**TESTO FORNITO:**
══════
Per lunghi anni, per disposizione della madre (morta il 20 giugno del 1929), nessuna lettera fu mai inviata ai destinatari, ma tutte, conservate dall’amministrazione dell’ospedale, sono per fortuna giunte fino a noi4. In una lettera alla madre si legge: «Il mio posto non è in mezzo a tutto ciò, bisogna farmi uscire da questo luogo; dopo quattordici anni di una simile vita, oggi reclamo a gran voce la libertà»5. Camille Claudel muore il 19 ottobre del 1943, in una gelida camera per alienati. Del suo corpo non resta nulla, la tomba non esiste più, le ossa disperse, resta la scultura che continua a parlare di lei.
1 La casa in cui visse dal 1876 al 1879 Camille Claudel è un’ala del vasto edificio che ospita il Museo.
A Nogent-sur-Seine l’adolescente Camille riceve i primi insegnamenti nello studio dello scultore Alfred
Boucher.
2 Mia sorella Camille, a cura di Maria Antonietta Di Paco Triglia, Felici Editore Srl. 2003. Una raccolta di
Annotazioni di avvenimenti, pensieri e riflessioni su Camille Claudel venne scritta dal fratello Paul dal 1905
al 1952 e pubblicata da Gallimard.
══════
**DATI ESTRATTI:**
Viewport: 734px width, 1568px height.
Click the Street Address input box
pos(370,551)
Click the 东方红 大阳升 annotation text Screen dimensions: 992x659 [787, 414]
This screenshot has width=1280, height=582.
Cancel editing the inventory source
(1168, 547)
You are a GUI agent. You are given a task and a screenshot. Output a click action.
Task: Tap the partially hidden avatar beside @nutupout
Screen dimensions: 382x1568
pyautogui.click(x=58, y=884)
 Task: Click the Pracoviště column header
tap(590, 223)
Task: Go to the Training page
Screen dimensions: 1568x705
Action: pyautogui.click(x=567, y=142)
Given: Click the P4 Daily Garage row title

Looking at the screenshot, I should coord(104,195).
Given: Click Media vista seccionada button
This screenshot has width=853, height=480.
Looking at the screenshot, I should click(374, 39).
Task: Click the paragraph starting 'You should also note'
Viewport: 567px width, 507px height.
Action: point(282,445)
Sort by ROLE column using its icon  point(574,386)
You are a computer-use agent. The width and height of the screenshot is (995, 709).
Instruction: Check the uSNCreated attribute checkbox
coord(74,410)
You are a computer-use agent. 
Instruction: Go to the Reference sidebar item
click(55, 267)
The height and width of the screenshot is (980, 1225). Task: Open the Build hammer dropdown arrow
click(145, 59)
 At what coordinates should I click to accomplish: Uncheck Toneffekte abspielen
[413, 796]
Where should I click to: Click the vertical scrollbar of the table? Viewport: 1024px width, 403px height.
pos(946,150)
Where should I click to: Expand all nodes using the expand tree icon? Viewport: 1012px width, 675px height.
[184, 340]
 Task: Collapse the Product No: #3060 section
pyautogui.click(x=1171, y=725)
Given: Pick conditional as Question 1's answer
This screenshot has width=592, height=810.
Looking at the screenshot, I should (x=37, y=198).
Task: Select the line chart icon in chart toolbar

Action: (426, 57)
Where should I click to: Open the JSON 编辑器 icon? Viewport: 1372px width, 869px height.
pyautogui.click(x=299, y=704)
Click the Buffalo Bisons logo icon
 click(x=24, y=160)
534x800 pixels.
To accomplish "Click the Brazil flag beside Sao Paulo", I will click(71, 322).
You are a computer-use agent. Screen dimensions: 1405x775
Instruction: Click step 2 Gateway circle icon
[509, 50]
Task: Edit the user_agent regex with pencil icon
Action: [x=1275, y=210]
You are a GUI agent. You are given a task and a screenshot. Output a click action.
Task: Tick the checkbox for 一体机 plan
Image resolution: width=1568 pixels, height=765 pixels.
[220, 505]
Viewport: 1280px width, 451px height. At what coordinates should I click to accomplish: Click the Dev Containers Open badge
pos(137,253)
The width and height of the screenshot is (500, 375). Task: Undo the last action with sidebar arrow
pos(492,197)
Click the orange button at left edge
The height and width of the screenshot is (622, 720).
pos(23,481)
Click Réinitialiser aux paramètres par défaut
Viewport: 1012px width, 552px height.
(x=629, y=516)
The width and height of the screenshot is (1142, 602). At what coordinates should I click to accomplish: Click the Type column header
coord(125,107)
══════
**I TUOI COMPITI:**
• A. Riproduci senza modifiche il tratto del testo su Camille Claudel che va da "Per lunghi anni, per" fino a "ospita il Museo.".
• B. Nel testo su Camille Claudel, riscrivi come breve elenco puntato il paragrafo che inizia con "Per lunghi anni", conservandone i fatti principali.
I dati non hanno alcun ruolo in questo lavoro.

**ELENCO DELLE RISPOSTE:**
• A.
Per lunghi anni, per disposizione della madre (morta il 20 giugno del 1929), nessuna lettera fu mai inviata ai destinatari, ma tutte, conservate dall’amministrazione dell’ospedale, sono per fortuna giunte fino a noi4. In una lettera alla madre si legge: «Il mio posto non è in mezzo a tutto ciò, bisogna farmi uscire da questo luogo; dopo quattordici anni di una simile vita, oggi reclamo a gran voce la libertà»5. Camille Claudel muore il 19 ottobre del 1943, in una gelida camera per alienati. Del suo corpo non resta nulla, la tomba non esiste più, le ossa disperse, resta la scultura che continua a parlare di lei.
1 La casa in cui visse dal 1876 al 1879 Camille Claudel è un’ala del vasto edificio che ospita il Museo.

• B.
- Per disposizione della madre, morta il 20 giugno 1929, nessuna lettera fu mai inviata ai destinatari.
- Le lettere, conservate dall'amministrazione dell'ospedale, sono giunte fino a noi.
- In una lettera alla madre si legge che, dopo quattordici anni di una simile vita, si reclama a gran voce la libertà e si chiede di uscire da quel luogo.
- Camille Claudel muore il 19 ottobre 1943 in una gelida camera per alienati.
- Del suo corpo non resta nulla: la tomba non esiste più e le ossa sono disperse, ma resta la scultura che continua a parlare di lei.